Surprisingly, the genus phylogeny obtained from both the chromosomal microsynteny data and the local gene content data differed in one deep node from the one obtained from DNA-sequence alignments. Different parameter settings, involving the minimum number of collinear gene pairs and the maximum number of intervening genes between adjacent blocks, did not change the topology. The conflicting deep node concerned the enigmatic east Asian genus Platycarya with the single species, P. strobilacea. Based on its genome structure, this species is placed as found in a 1984 morphology-based study (Wing and Hickey, 1984), but based on gene trees it is instead placed as in alignment-based topologies (as illustrated in Fig. 1).

 While further genome assemblies from other Juglandaceae, especially two small Mexican genera, Alfaroa and Oreomunnea (Fig. 1), may help to further clarify the family’s genus phylogeny, simply on theoretical grounds, phylogenies for allotetraploid lineages are probably best inferred from genome-structural data, rather than gene coalescence trees, which rely mostly on signal from DNA substitutions. This is partly a matter of genome-structure data permitting to distinguish coexisting homeologous chromosomes and to use them separately to infer organismal ancestry. More importantly, any large genome-structural variants capable of altering gene order and/or content probably rarely travel horizontally between species, thus making tree inference based on gene order or content more robust to introgression.

References

Minh, B. Q., Schmidt, H. A., Chernomor, O., Schrempf, D., Woodhams, M. D., et al. 2020. IQ-TREE 2: New models and efficient methods for phylogenetic inference in the genomic era. Mol. Biol. Evol. 37:1530–1534.

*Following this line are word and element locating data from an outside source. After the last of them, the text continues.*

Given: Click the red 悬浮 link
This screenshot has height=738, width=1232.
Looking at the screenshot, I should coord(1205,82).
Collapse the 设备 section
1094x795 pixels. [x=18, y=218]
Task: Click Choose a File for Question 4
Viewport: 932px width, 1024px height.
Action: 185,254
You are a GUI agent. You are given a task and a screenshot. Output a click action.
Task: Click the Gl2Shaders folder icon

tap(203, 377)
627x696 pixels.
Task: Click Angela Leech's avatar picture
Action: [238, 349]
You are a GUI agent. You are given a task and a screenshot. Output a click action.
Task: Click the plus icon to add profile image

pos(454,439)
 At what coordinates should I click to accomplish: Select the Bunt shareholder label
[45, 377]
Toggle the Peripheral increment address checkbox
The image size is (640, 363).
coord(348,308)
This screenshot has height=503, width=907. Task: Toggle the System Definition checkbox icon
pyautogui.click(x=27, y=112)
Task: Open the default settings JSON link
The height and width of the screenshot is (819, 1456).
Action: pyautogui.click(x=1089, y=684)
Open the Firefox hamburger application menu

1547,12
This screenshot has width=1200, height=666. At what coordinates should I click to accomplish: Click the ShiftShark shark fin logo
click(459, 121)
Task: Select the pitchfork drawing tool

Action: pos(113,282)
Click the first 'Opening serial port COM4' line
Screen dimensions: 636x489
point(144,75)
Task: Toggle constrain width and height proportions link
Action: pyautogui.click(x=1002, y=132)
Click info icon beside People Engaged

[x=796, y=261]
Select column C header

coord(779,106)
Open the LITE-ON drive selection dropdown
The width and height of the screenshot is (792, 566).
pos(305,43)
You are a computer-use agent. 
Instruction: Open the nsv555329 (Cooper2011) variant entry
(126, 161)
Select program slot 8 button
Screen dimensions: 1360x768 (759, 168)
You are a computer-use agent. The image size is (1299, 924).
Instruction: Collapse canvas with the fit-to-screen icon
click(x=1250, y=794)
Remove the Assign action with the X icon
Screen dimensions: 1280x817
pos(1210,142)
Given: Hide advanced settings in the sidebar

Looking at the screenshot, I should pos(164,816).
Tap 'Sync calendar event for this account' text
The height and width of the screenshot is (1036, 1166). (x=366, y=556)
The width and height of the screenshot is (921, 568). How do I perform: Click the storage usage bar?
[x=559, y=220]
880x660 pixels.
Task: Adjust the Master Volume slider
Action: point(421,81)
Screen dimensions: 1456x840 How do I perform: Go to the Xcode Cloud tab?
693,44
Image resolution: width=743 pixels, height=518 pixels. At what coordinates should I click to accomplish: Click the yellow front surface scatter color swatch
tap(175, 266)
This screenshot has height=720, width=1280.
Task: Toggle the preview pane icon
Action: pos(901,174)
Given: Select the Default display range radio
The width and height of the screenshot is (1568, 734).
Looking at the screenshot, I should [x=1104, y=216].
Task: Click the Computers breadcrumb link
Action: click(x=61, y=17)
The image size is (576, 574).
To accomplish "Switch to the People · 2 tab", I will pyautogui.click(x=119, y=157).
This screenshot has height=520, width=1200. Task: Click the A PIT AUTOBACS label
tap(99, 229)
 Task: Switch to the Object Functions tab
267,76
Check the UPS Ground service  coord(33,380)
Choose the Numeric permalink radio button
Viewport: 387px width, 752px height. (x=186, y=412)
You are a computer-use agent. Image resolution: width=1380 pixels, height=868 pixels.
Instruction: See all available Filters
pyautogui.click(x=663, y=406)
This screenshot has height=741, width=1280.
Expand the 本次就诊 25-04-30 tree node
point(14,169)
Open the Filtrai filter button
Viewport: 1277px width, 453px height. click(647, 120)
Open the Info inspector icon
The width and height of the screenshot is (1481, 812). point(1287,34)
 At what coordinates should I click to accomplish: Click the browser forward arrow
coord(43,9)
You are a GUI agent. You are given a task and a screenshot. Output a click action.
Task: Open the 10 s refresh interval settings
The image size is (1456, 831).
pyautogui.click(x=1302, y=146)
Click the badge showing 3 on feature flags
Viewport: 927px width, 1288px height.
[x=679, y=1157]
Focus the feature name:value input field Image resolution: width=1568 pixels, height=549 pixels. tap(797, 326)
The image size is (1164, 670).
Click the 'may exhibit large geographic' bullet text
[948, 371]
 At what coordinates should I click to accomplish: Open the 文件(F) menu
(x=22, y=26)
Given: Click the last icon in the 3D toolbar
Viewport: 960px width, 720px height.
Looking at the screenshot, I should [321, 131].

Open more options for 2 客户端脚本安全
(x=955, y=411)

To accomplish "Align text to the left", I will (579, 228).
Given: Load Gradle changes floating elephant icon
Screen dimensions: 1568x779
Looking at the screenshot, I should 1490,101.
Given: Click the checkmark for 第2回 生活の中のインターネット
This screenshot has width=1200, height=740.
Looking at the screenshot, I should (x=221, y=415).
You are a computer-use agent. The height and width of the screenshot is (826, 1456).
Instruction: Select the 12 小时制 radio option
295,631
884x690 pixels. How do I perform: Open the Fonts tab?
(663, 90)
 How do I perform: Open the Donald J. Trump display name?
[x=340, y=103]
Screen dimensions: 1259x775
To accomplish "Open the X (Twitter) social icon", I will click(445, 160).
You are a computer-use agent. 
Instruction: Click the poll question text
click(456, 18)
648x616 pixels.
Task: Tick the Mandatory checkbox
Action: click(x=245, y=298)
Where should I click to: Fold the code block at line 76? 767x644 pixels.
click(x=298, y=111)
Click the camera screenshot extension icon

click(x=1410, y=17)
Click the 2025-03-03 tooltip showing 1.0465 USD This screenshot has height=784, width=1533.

Pett, W., Adamski, M., Adamska, M., Francis, W. R., Eitel, M., et al. 2019. The role of homology and orthology in the phylogenomic analysis of metazoan gene content. Mol. Biol. Evol. 36:643-649.

Smith, M. L., and Hahn, M. W. 2022. The frequency and topology of pseudoorthologs. Syst. Biol. 71:649–659.

Wing, S. L., and Hickey, L. J. 1984. The Platycarya perplex and the evolution of the Juglandaceae. Am. J. Bot. 71:388–411.

Zhao, T., Zwaenepoel, A., Xue, J. Y., Kao, S. M., Li, Z., et al. 2021. Whole-genome microsynteny-based phylogeny of angiosperms. Nat. Commun. 12:3498.